__Text excerpt__.
┌────────

Make sure you fill in any place that says YOUR CODE HERE or "YOUR ANSWER HERE".


SQL Exercises on school Database

In [ ]:
import pandas as pd
import os
import os.path
import json
import sys
import importlib

module_dir = "../../modules"
module_path = os.path.abspath(module_dir)
if not module_path in sys.path:
    sys.path.append(module_path)

import dbutil
importlib.reload(dbutil)

%load_ext sql

Instructions

Set User Credentials

Edit creds.json to reflect your mysql user and password

This must be done prior to executing the following cell

In general, you will be able to choose whether you are using the remote MySQL database or the SQLite database(s) by setting the dbsource variable to "mysql" or "sqlite" respectively. The function dbutil.db_cstring function computes a connection string for the chosen dbsource using the information in the creds.json file. If the last argument to this function is present, the generated connection string uses that datbase as superceding the name of the database in creds.json.

In [ ]:
dbsource = "mysql"
db = "school"
cstring = dbutil.db_cstring(dbsource, "creds.json", ".", db)
In [ ]:
print("Connection string:", cstring)

└────────

__Raw data__.
┌────────

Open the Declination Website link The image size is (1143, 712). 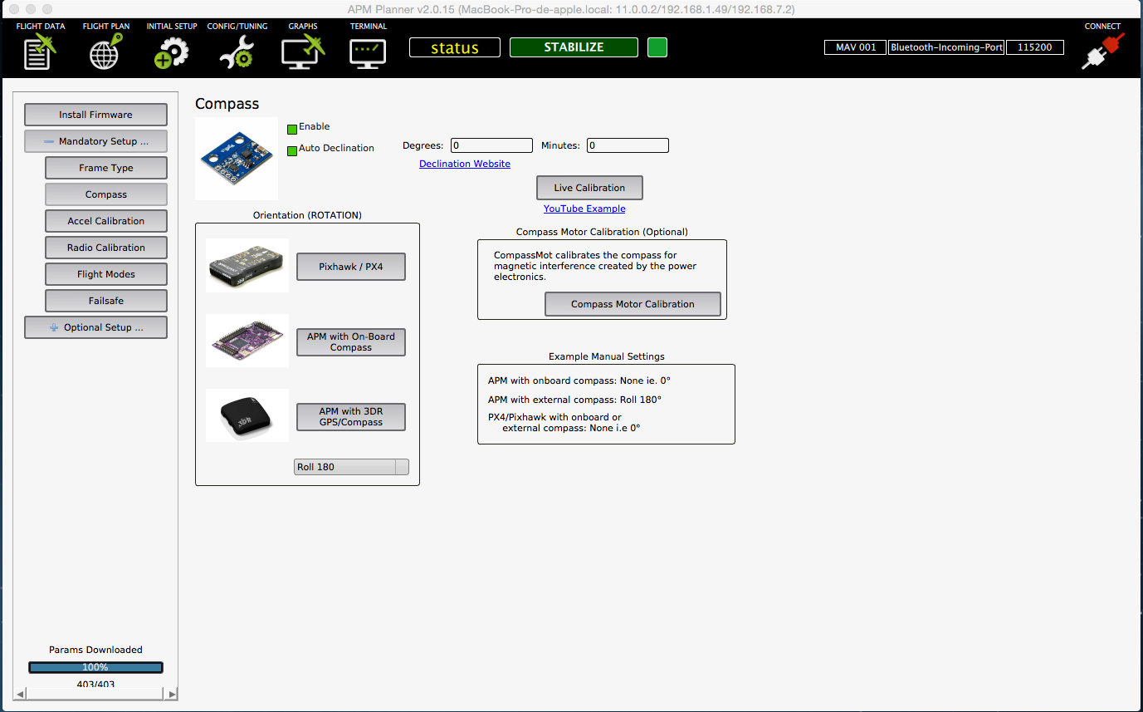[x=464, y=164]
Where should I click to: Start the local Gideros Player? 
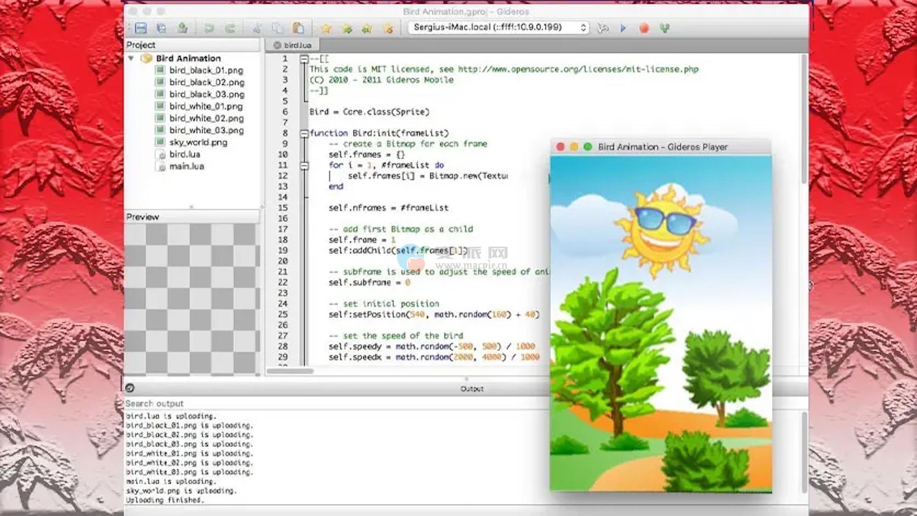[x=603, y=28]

└────────

__Work to complete__. Write the next part of the notebook text on SQL exercises for the school database, starting right after its last line.

__Written answer__.
In [ ]:
%sql $cstring
In [1]:
from IPython.display import Image
Image("hwimages/school_schema.jpg", width=600, height=600)
Out[1]:

Q1 In reference to the school database, how many departments are there? Your query should result in a 1 x 1 table with just one number in it.

In [ ]:
# Solution cell

query = """
"""
# YOUR CODE HERE
raise NotImplementedError()
resultset = %sql $query
resultdf = resultset.DataFrame()
resultdf.head()
In [ ]:
# Testing cell
assert resultdf.iloc[0,0] == 36

Q2 In reference to the school database, how many departments appear to address multiple distinct areas of study? Hint: this question is asking about the field departmentname, but your answer should be general enough that it would work even if some departments changed name (e.g., "Cinema and Culture") or if new departments were added (e.g., "Agriculture/Culinary studies").

In [ ]:
# Solution cell

query = """
"""
# YOUR CODE HERE
raise NotImplementedError()
resultset = %sql $query
resultdf = resultset.DataFrame()
resultdf.head()

# look for 'and', &, /
In [ ]:
# Testing cell

assert resultdf.iloc[0,0] == 9

Q3 In reference to the school database, how many classes have at least three sections? Your query should result in a 1 x 1 table.

In [ ]:
# Solution cell

query = """
"""
# YOUR CODE HERE
raise NotImplementedError()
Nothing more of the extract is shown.